The police track down the man who helped Nat pawn the items, and after a foot chase, Leslie is beaten by two of the men they are chasing. Noah comes close to having to shoot one of the suspects who is carrying a gun in his waistband.

Shane and Eddie panic and try to leave town but are stopped and confronted by Dennis, Billy, and other men in the town who now know who committed the crime. Dennis, in a struggle with Shane, cuts Shane's throat with a broken beer bottle. The men tell Eddie to leave Caswell and never come back. Shane's dead body, ostensibly offered up as a sacrifice to the Maskada County Commission, is found the next morning on the steps of the county building. In Shane's clutched hand are petitions covered with signatures from Caswell residents lobbying for the pharmaceutical company's permit to be approved.

Although sheriffs believe that the person responsible for the crime is dead, Noah believes that his accomplice, the actual killer, is still at large. He and Leslie go to the town bar and trash it while demanding the identity of Shane's accomplice. The bar owner, Billy, and his patrons, even under duress, reveal nothing. Noah is furious at their willingness to protect a murderer, and he and Leslie leave the bar disgusted.
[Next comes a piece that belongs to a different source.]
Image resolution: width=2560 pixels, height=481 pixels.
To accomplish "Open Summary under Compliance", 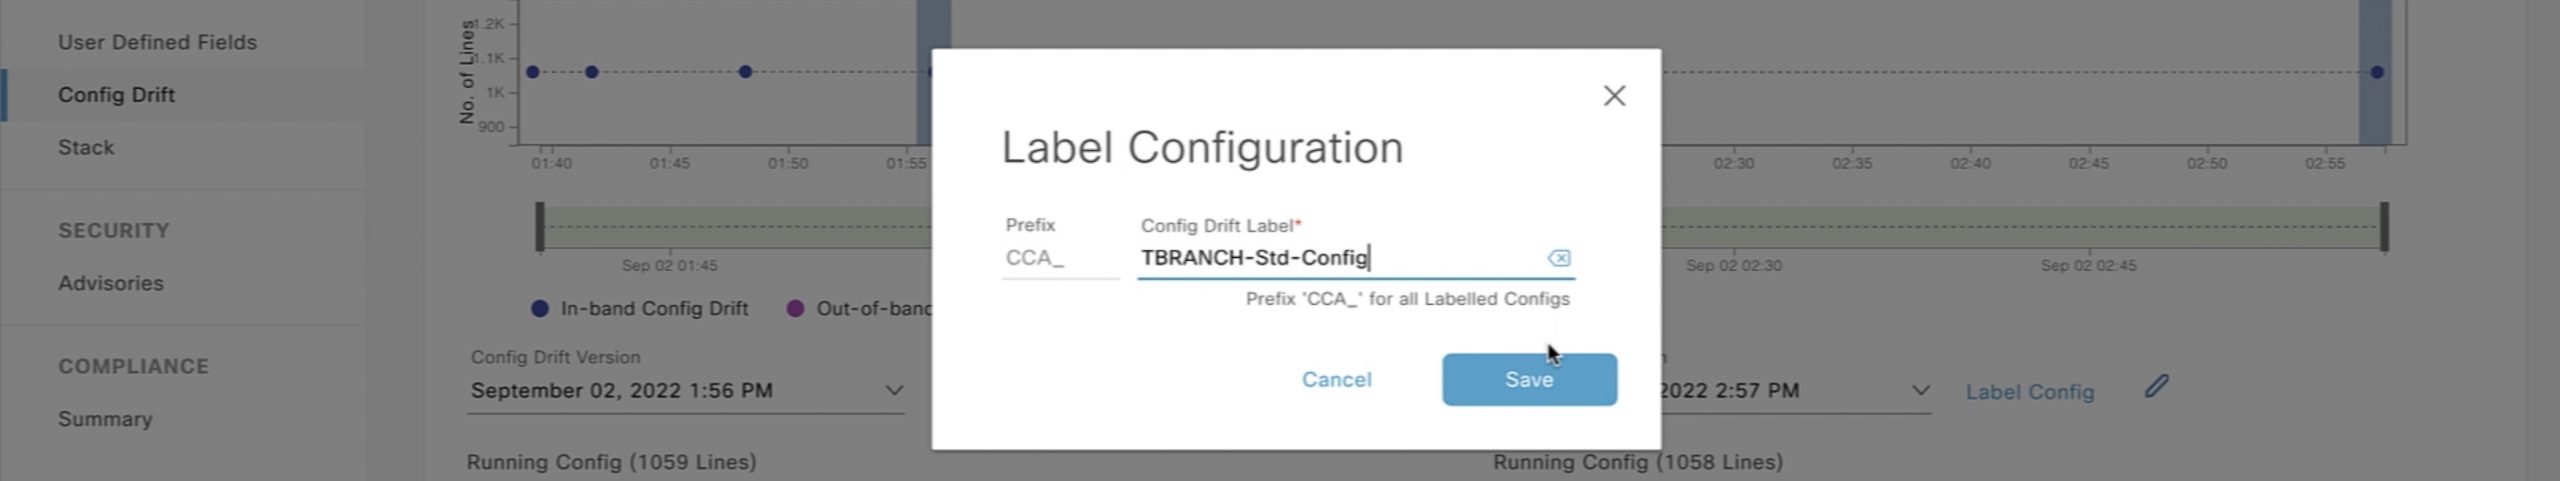I will point(105,419).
In the closing shot Noah stops to see Allison, who is packing a moving van. Even though Noah knows that the killer is still at large, in an act of compassion, he tells a questioning Allison that the dead man was the murderer, and that there was no other accomplice. Allison, who previously had turned on Noah and questioned his abilities, now thanks him and tells him to go home to his family.

==Cast==
- Jonathan Tucker as Shane Loakin
- Kellan Lutz as Eddie Arlinger
- Nick Stahl as Noah Cordin
- Laura Benanti as Allison Connor
- Norman Reedus as Dennis Burrows
- James McCaffrey as Billy
- Rebecca Henderson as Lyla
- Charlie Tahan as Keith

==Reception==
On review aggregator website Rotten Tomatoes, the film has 33% approval rating based on 6 reviews, with an average rating of 4.3/10.

Derek Adams of Time Out said that "[the film is s]mall in scope but smart in the way it deals with how cozy communities react when something rotten surfaces in their world".

In an interview with the Los Angeles Times, Mark Olsen wrote that "[the film is g]ood but perhaps not good enough", adding that "Meskada can be thought of as solid letter-grade-B work".

According to Robert Koehler of Variety "Meskada uneasily merges crime drama, police procedural and social commentary in a potentially serious depiction of schisms in contemporary rural America".